Yes, it is true. Let us show that, in a compact Lie group $G$ with $G^0$ nonabelian, finite subgroups that are not contained in any proper subgroup of positive dimension have bounded cardinal.
By contradiction, let finite subgroups $G_n$ have cardinal tending to infinity, and not contained in any proper subgroup of positive dimension.
Let $B$ be a neighborhood of 0 in the Lie algebra of $G$ such that $\exp|_B$ is a homeomorphism onto its image, with inverse denoted by $\log$ (we will let $B$ vary, but can assume it is contained in a single such neighborhood $B_0$ once and for all, hence the function $\log$ will not depend on $B$).
Define $T_n^B=\exp\big(\mathrm{span}\big(\log(G_n\cap\exp(B))\big)\big)$.
The first point is that for each $B\subset B_0$ and for $n$ large enough, $G_n\cap\exp(B)$ consists of commuting elements. This is close to Jordan's theorem and is a particular case of Zassenhaus' theorem (see for instance Theorem 1.3 here, with in mind that connected nilpotent subgroups of compact groups are abelian). We can extract once and for all to suppose that this holds for all $n$.
The next point is that $T_n^B$ is a torus.
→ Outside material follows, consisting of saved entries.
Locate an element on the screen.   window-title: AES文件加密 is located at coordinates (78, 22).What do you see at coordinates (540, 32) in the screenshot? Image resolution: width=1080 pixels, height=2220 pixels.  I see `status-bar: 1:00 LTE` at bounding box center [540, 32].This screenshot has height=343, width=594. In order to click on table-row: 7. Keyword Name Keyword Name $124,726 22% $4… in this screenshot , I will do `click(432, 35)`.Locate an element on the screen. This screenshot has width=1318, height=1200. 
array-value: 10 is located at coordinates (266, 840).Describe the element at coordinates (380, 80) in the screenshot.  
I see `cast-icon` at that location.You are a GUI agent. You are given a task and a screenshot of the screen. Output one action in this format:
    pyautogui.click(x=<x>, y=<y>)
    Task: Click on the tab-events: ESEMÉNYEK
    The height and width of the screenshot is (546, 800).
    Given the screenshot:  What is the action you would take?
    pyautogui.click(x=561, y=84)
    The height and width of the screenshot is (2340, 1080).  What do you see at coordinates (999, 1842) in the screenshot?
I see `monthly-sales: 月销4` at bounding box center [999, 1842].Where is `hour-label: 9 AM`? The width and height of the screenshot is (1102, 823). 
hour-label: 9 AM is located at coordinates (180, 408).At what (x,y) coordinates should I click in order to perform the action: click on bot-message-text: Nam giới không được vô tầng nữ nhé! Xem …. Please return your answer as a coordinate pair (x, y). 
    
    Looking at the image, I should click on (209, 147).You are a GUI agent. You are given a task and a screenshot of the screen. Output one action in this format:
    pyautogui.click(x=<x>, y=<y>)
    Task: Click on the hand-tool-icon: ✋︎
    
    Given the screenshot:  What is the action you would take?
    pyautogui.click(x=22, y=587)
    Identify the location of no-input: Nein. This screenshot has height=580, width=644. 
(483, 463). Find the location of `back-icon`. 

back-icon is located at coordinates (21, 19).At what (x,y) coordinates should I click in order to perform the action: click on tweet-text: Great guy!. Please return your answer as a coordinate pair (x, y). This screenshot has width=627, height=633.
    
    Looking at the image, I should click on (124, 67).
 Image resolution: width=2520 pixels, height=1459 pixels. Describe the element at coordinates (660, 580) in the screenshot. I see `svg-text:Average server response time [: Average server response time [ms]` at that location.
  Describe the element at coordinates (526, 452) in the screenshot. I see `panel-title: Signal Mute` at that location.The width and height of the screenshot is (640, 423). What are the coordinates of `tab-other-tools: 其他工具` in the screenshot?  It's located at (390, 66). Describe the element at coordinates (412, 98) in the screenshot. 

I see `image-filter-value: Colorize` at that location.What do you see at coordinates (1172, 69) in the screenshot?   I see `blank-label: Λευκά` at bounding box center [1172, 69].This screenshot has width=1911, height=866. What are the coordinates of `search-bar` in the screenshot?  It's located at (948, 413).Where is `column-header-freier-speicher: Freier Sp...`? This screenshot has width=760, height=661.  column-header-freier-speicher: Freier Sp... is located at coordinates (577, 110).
For an arbitrary commutative subset, it might have been dense in a torus. But the point is that elements of finite subgroups are well-behaved. More precisely: for this point, we can suppose that $G$ is embedded in the unitary group $\mathrm{U}(d)$. Every element of $G$ can be diagonalized with eigenvalues $e^{i\pi k_1/m},\dots,e^{i\pi k_d/m}$. We can arrange $B_0$ so that it avoids elements with eigenvalues $-1$ and define the log accordingly, so assume all $k_i$ to be in $]-m,m[$. Hence the log of such an element will be, in the same diagonal basis, the matrix with eigenvalues $i\pi k_1/m,\dots i\pi k_d/m$, and the exp of its span will be the 1-dimensional torus of diagonal matrices with eigenvalues $\theta^{k_1},\dots,\theta^{k_d}$ for $\theta$ in the unit circle. Now when we consider all $G_n\cap \exp(B)$, we just consider the torus generated by several such (commuting) tori.
Now consider $\liminf_n \dim(T_n^B)$. This is positive (because $G_n$ is infinite, so that $G_n\cap\exp(B)$ is never reduced to $\{1\}$. This liming decreases when $B$ decreases, and hence we can find $B_1$ for which its value, say $c>0$, is minimal. After extracting once again, we an suppose that $\lim_n\dim(T_n^{B_1})=c$. Define $T_n=T_n^{B_1}$. Hence, for every neighborhood $B\subset B_1$, there exists $n_0$ (depending on $B$) such that for all $n\ge n_0$ we have $T_n^B=T_n$ (because $T_n^B\subset T_n$ and these are tori of the same dimension).
This observation allows to deduce that $T_n$ is, for large $n$, normalized by $G_n$. Indeed, for $g_n\in G_n$, we have $$g_nT_n^Bg_n^{-1}=\exp(\mathrm{span}\log(G_n\cap \exp(g_nBg_n^{-1})));$$
since $1$ has a basis of conjugation-invariant neighborhoods, we can choose $B$ such that $\bigcup_g gBg^{-1}$ is contained in $B_1$. We deduce that $g_nT_ng_n^{-1}\subseteq T_n$ for large $n$, hence this is an equality.
Then $G_nT_n$ is a positive-dimensional closed subgroup containing $G_n$. By assumption, it equals $G$, and this is a contradiction since $G^0$ is non-abelian.